Metadata-Version: 2.1
Name: adapol
Version: 0.1.0
Summary: Adaptive Pole Fitting for Quantum Many-Body Physics 
Author-email: Zhen Huang <hertz@berkeley.edu>, Chia-Nan Yeh <cyeh@flatironinstitute.org>, Nils Wentzell <nwentzell@flatironinstitute.org>, Jason Kaye <jkaye@flatironinstitute.org>, Lin Lin <linlin@berkeley.edu>
Project-URL: Homepage, https://flatironinstitute.github.io/adapol
Project-URL: Bug Tracker, https://github.com/flatironinstitute/adapol/issues
Keywords: Bath,Fitting,Hybridization,DMFT,Matsubara
Classifier: Programming Language :: Python :: 3
Classifier: License :: OSI Approved :: GNU General Public License v3 (GPLv3)
Classifier: Operating System :: OS Independent
Requires-Python: >=3.7
Description-Content-Type: text/markdown
Requires-Dist: numpy
Requires-Dist: scipy
Requires-Dist: cvxpy

# adapol: Adaptive Pole Fitting for Quantum Many-Body Physics
[`adapol`](https://github.com/Hertz4/Adapol) (pronounced "add a pole") is a python package for fitting Matsubara functions with the following form:
```math
G(\mathrm i \omega_k) = \sum_l \frac{V_lV_l^{\dagger}}{\mathrm i\omega_k - E_l}.
```

Current applications include
(1) hybridization fitting, (2) analytic continuation.

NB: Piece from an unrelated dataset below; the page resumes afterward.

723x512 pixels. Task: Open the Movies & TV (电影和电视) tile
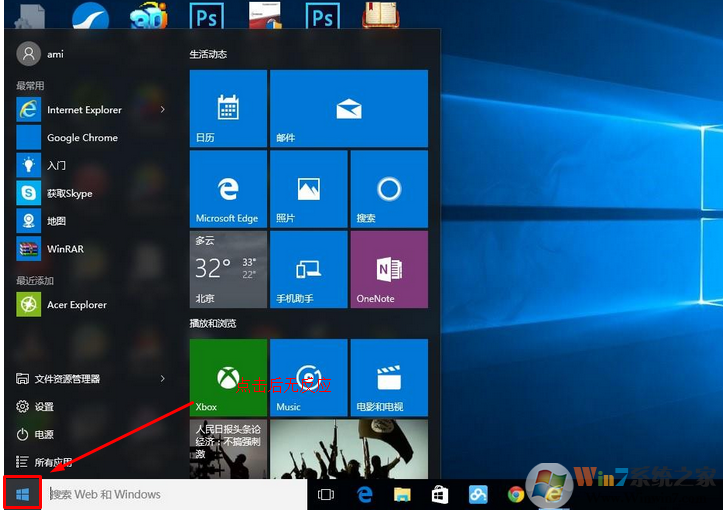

We also provide a [TRIQS](https://triqs.github.io/) interface if the Matsubara functions are stored in `triqs` Green's function container.

# Installation
`adapol` has `numpy` and `scipy` as its prerequisites. [`cvxpy`](https://www.cvxpy.org/) is also required for hybridization fitting of matrix-valued (instead of scalar-valued) Matsubara functions.

To install `adapol`, run
```terminal
pip install adapol
```



# Documentation

See the detailed [documentation](https://flatironinstitute.github.io/adapol/) for physical background, algorithms and user manual.

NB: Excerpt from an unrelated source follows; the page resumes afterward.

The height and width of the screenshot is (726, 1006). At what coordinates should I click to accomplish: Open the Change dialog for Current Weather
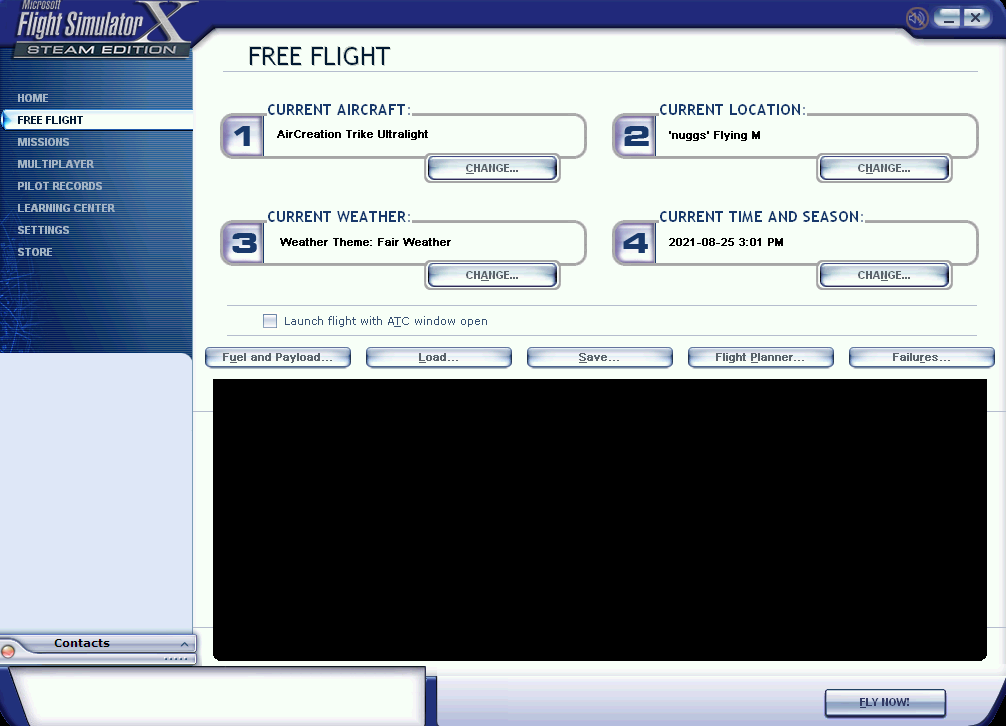(492, 276)
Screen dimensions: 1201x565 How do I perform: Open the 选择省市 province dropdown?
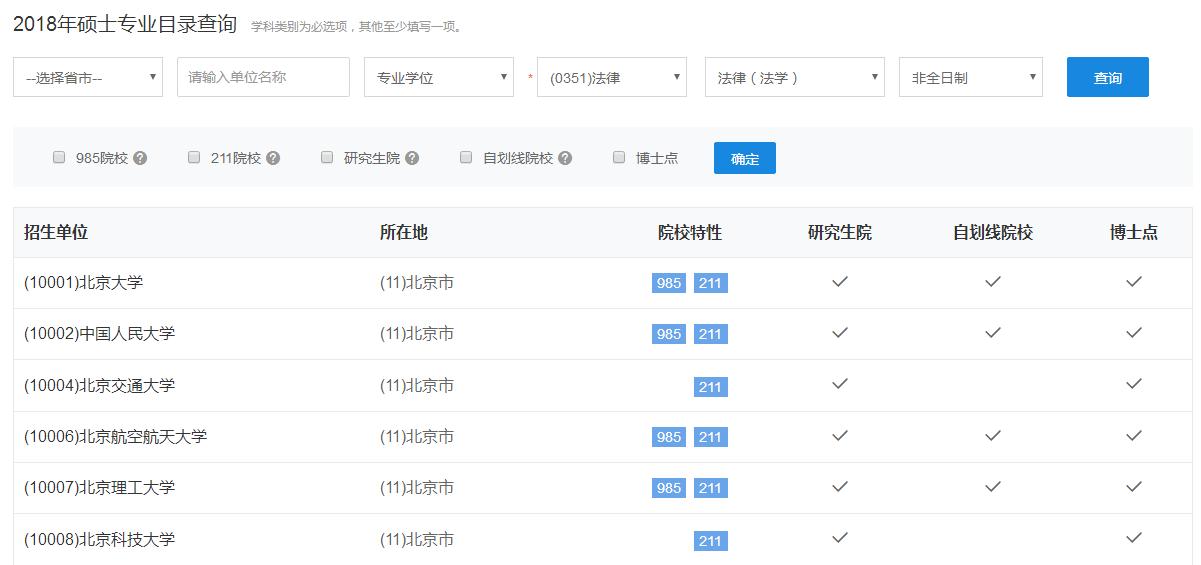(x=88, y=77)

`Adapol` is a stand-alone package. For TRIQS users, we also provide a TRIQS interface. See [user manual](https://flatironinstitute.github.io/adapol/latest/python.html#triqs-interface) for details.

# Examples
In the `tutorial` page, we provide two examples [`discrete.ipynb`](https://flatironinstitute.github.io/adapol/latest/tutorials/discrete.html) and [`semicircle.ipynb`](https://flatironinstitute.github.io/adapol/latest/tutorials/semicircle.html), showcasing how to use `adapol` for both discrete spectrum and continuous spectrum.

In these notebooks, we also demonstrate how to use our code through the triqs interface.

# References
To cite this work, please include a reference to this GitHub repository, and
cite the following references:

1. Huang, Zhen, Emanuel Gull, and Lin Lin. "Robust analytic continuation of Green's functions via projection, pole estimation, and semidefinite relaxation." Physical Review B 107.7 (2023): 075151.
2. Mejuto-Zaera, Carlos, et al. "Efficient hybridization fitting for dynamical mean-field theory via semi-definite relaxation." Physical Review B 101.3 (2020): 035143.
3. Nakatsukasa, Yuji, Olivier Sète, and Lloyd N. Trefethen. "The AAA algorithm for rational approximation." SIAM Journal on Scientific Computing 40.3 (2018): A1494-A1522.